Мальчики и другие - Гаричев Дмитрий Николаевич (книги бесплатно без .TXT, .FB2) 📗
За эрцевой дверью была внимательная тишина, и Астре стало ясно, что мама снова с ним; ей захотелось опять коснуться двери, чтобы проверить, каким будет ответ, и все же она побоялась, что навредит сразу всем. Поднявшись по лестнице, она отыскала блокнот и сейчас же записала: сегодня такой замечательный день, я люблю всех и ничего не боюсь. Почему в школе их заставляли писать какую-то никому не нужную муть, на что они переводили бумагу; и даже подумать о том, что писать можно что-то другое, было нельзя: они вечно сидели как наказанные игрушки, а на переменах шептались, как мыши или подземные черви, страшась, что их подслушают. То, что все это в конце концов прекратилось, тоже было большим подарком, она просто успела забыть; мама так и говорила: к хорошему быстро привыкаешь; только сама все не могла себя преодолеть и скучала по нормальному кофе, но, может быть, там, за дверью, она получала свое, просто не хотела ни о чем сообщать или просто было нельзя ничего сообщать. Астра, однако, никогда не видела, чтобы мама возвращалась от эрца какой-то особенно счастливой, или она тоже умела стирать это с лица, чтобы дочь не считала себя обделенной; в любом случае много думать об этом было ни к чему.

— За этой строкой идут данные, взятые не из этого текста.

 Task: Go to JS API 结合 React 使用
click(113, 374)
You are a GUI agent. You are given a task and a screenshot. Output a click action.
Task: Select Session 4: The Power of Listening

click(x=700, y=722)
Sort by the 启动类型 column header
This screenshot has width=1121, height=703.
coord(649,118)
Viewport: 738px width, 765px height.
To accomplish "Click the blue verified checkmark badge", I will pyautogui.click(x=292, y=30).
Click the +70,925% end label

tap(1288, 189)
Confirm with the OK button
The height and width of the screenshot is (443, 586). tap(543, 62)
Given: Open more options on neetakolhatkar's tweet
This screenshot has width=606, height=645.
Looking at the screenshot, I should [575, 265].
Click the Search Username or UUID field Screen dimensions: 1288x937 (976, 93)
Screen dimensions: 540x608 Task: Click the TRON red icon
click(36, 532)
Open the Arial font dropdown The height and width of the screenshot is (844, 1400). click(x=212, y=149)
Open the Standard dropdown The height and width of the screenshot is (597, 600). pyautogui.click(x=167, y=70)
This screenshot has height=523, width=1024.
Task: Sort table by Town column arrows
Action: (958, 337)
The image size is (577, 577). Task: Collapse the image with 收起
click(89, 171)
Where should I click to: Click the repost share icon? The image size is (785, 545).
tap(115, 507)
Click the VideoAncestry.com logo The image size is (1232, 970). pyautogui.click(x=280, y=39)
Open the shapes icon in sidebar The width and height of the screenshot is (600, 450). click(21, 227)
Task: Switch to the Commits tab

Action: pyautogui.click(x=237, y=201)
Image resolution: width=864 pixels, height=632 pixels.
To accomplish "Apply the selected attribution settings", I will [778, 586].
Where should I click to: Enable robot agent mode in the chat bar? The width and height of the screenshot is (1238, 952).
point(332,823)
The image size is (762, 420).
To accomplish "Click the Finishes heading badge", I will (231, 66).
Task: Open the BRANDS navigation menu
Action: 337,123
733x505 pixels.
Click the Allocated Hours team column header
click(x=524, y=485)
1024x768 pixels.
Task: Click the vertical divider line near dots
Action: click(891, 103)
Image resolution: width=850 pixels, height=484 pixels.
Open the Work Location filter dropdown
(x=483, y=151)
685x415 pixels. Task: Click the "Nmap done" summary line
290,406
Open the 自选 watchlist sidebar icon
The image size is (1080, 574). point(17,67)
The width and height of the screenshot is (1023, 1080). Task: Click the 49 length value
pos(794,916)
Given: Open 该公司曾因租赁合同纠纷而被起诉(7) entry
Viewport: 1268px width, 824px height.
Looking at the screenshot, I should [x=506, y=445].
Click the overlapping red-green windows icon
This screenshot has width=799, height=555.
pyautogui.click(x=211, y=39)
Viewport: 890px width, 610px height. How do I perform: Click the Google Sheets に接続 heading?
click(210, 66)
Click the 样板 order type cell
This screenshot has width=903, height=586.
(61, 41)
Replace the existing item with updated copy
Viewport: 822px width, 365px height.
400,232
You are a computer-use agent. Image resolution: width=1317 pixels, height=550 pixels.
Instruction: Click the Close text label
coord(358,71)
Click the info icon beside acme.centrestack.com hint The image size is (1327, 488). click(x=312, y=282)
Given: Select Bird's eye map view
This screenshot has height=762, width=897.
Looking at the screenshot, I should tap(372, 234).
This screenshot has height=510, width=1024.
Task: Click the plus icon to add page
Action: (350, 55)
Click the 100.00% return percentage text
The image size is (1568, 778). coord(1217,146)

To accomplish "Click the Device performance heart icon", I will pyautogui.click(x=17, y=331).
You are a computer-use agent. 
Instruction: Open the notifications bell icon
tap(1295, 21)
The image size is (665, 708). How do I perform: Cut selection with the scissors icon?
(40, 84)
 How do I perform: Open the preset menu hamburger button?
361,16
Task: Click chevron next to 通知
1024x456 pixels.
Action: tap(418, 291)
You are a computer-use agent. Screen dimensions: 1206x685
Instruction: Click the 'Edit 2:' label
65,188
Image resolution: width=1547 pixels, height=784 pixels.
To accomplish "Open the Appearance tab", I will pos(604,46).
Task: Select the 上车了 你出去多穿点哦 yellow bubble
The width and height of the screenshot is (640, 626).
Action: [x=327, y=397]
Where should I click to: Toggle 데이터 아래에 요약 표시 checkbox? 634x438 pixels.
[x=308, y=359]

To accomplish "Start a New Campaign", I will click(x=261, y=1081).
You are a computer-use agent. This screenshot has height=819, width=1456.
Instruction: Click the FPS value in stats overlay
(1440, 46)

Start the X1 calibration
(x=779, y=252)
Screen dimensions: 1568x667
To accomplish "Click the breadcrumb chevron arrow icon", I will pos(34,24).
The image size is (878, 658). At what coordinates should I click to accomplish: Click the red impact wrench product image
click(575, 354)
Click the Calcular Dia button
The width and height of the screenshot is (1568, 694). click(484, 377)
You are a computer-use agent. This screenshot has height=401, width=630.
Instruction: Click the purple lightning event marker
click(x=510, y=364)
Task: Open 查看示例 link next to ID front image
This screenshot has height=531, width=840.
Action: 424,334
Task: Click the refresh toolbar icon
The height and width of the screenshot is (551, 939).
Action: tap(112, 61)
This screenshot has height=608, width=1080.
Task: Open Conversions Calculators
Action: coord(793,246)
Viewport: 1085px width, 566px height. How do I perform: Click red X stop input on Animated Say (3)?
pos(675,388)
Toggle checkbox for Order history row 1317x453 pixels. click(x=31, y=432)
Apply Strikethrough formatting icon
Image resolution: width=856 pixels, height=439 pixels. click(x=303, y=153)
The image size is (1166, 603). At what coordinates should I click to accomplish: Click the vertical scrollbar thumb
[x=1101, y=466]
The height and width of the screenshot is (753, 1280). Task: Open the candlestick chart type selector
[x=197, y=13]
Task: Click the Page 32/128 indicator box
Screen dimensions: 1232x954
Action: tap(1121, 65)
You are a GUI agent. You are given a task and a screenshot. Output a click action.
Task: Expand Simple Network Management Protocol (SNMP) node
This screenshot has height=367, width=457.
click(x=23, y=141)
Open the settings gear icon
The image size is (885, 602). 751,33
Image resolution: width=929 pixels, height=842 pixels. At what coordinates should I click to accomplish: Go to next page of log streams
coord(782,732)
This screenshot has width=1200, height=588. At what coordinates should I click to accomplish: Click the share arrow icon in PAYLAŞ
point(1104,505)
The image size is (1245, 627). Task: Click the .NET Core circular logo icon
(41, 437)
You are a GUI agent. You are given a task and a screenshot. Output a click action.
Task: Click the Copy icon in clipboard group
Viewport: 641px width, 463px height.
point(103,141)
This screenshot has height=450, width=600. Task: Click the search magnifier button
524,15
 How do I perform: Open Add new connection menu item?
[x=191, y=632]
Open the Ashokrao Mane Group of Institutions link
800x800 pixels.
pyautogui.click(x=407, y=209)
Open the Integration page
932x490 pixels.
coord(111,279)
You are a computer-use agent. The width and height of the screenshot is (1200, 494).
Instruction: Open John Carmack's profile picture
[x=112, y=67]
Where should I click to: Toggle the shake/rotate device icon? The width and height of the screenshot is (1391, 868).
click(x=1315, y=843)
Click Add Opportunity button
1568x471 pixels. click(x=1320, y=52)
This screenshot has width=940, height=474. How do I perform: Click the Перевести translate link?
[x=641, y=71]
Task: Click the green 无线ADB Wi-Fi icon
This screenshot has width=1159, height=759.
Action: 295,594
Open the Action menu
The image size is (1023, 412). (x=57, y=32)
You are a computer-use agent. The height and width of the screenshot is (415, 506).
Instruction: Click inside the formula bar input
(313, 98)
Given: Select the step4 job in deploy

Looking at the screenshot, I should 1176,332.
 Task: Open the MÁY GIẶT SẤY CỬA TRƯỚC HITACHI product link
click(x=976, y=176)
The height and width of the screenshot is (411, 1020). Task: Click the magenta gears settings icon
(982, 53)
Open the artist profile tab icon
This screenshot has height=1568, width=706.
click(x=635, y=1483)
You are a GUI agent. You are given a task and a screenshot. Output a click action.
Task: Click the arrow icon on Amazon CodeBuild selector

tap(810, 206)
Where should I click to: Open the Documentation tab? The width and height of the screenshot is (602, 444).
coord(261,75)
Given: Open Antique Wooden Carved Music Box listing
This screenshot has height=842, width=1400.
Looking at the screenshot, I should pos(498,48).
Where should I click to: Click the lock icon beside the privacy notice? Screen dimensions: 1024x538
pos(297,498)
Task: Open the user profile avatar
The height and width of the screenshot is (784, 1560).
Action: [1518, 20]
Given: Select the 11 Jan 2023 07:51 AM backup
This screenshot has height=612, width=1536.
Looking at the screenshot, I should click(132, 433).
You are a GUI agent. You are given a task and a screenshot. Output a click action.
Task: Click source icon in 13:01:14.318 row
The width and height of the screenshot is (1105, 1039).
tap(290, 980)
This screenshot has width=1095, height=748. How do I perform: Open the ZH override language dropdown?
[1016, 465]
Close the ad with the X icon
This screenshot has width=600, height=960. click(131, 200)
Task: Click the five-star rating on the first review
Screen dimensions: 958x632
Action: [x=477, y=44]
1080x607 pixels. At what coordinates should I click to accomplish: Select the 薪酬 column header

Астра еще разрисовала те огромные губы, что остались в блокноте от прошлого владельца, а после прибавила к ним еще нос, глаза и мохнатые брови, и все это сбоку, потому что иначе бы не поместилось; смех начал душить ее еще задолго до того, как работа была закончена, но она дотерпела и неистово расхохоталась, только когда дочертила последнюю морщинку: все вместе было похоже на салат из человеческого лица. Когда она отсмеялась, мама уже поднялась и теперь стояла над ней удивленная, как в сериале: Астра не стала скрываться и показала рисунок, но мама только пожала острыми плечами. Все же Астра встала на ноги и обнялась с ней, устав от разлуки; и тогда же почувствовала, что он мамы действительно тонко, но явственно пахнет хорошим кофе, и всей прежней жизнью в их прежней квартире, и яблочной выпечкой, и краской для волос, и даже немного папиной рубашкой. Мама, видимо, насторожилась и отодвинула Астру, и присела в своем углу, но на крохотной их площадке запах было не спрятать, он водил хоровод вокруг всех их немногих вещей; Астра не вполне понимала, грустит она или, наоборот, тихо, без дерганья радуется: с утра произошло уже так много волнительных дел, и вернувшаяся мама сидела напротив так неподвижно, и солнце так плотно обнимало их башню, что лучше всего было просто уснуть, не пытаясь вместить в себя все.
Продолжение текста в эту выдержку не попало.